C'était le "boum" sur le nickel, les hôtels étaient pleins, les terrains de camping aussi et les gens qui venaient travailler d'un peu tous les pays, logeaient n'importe où. L'ami qui m'accueillait, m'a permis de planter une toile tente dans son jardin à côté de la petite maison en tôle qu'il louait au Mont-Dore. Mon fils est né le 6 juin 1970 à Nouméa et a vécu les premiers mois de sa vie sous une toile tente. Ensuite j'ai trouvé un logement "plus décent" dans une ancienne ferme à La Coulée (15 m² et une minuscule cuisine, bien sur pas d'électricité).
J'y ai vécu jusqu'en juillet 1971 et voici ce que je pense de ce pays :
J'habitais donc à La Coulée dans une ancienne ferme près de la tribu de Saint Louis. Le pays est superbe et tous les dimanches j'allais à la pêche aux black-bass (micropterus salmoides) au lac du barrage de Yaté.

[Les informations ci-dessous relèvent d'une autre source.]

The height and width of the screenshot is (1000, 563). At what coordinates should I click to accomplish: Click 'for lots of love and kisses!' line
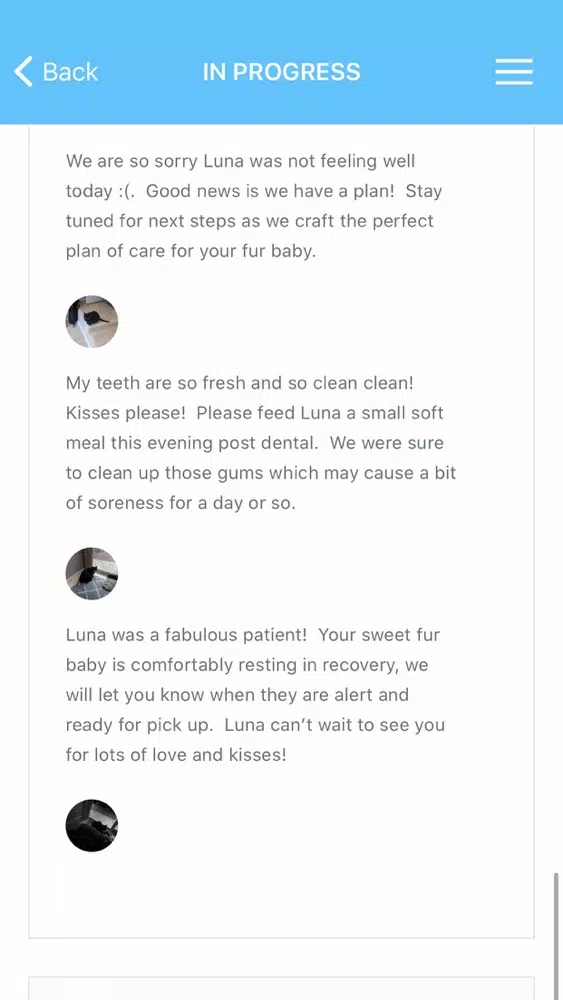176,755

Je comprends que beaucoup de gens s'y soient plus, mais j'ai de suite pensé que s'il y avait des comportements pareils à Tahiti, ça serait la révolution.
Ce que j'ai vu, m'a scandalisé et je n'ai eu qu'une hâte, c'est de revenir à Tahiti. En Nouvelle-Calédonie, régnait l'apartheid ; même s'il n'était pas dans les textes, cette pratique était courante. J'ai fait des chantiers, en particulier sur la côté ouest (Bourail, Bouloupari, celle des exploitations agricoles), j'ai vu des scènes qui me rappelaient les vieux westerns (du genre "un bon indien est un indien mort"). Je ne m'étendrai pas là-dessus...
Ma compagne allait se promener souvent avec notre voisin, le peintre Frank Fay. Une fois ils se sont fait tirer dessus par des colons caldoches en pleine brousse. D'ailleurs les coups de fusil étaient fréquents.
Les tahitiens, comme les canaques, les wallisiens ou les néo-hébridais, étaient appelés "le bétail" par les caldoches.
Petite fête lors de la visite à Poro d'un groupe de danse de Tahiti.
Par contre, ils ont toujours été bien accueillis dans les tribus.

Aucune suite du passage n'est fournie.